Towards A Combination of Metrics For Machine Translation: Mawloud Mosbah
Towards A Combination of Metrics For Machine Translation: Mawloud Mosbah
Abstract
In this scholar, we compare three metrics for machine translation, from English to
French and vice versa, and we give some combination formulas based on some
schemes, algorithms, and machine learning tools. As an experimental dataset, we
consider 10 English and French theses abstracts published in the web with four free in
charge machine translation systems. Five combinations, with the same implicit weights,
are considered namely: (BLEU+NIST), (BLEU+ (1-WER)), (NIST+(1-WER)),
(BLEU+NIST+(1-WER)), and (FR(BLEU)+FR(NIST)+FR(WER)). These
combinations are also considered differently through generating weights parameters on
the basis of regression. The results of 12 formulas are computed and compared then in
total. According to the obtained results, average regression combinations based on
machine learning step are the best, especially with the three basic metrics, followed by
average WER metric in the case of English to French.
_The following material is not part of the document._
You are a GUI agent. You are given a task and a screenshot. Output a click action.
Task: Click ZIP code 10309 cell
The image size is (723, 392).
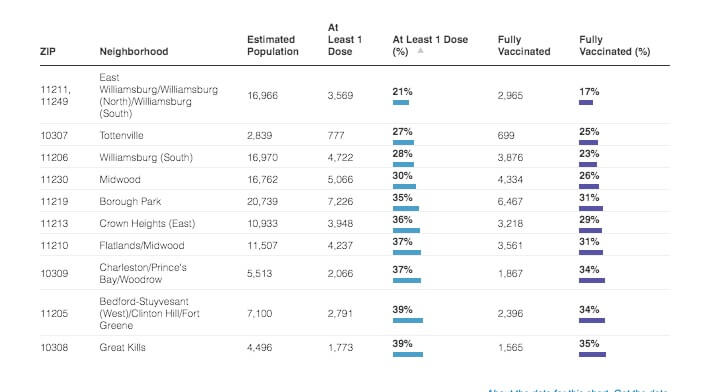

For French to English,
(FR(BLEU)+FR(NIST)+FR(WER)) combination is the best followed respectively by
the average regression combination with both first parameters (Reg(α,β)) and average
BLEU basic metric. Another performance criterion is considered here, in the second
position, namely: the number of times, over the 10 abstracts, where the formula is the
best. Based on the obtained results, combination with regression based on the first and
the last parameters (Reg(α,γ)) outperforms the others, in the case of English to French,
with 3 times followed by Reg(β,γ), Reg(α,β,γ), NIST+(1-WER), and the basic metrics
(BLEU, NIST, and WER) with 2 times for each of them. For French to English, the
basic WER metric outperforms the others with three times followed by BLEU, (BLEU+
(1-WER)), (FR(BLEU)+FR(NIST)+FR(WER)), and Reg(α,γ) with 2 times for each of
them. To note that there is a room of improvement for the combinations with1.0914 in
the case of English to French and 1.01 in the case of French to English.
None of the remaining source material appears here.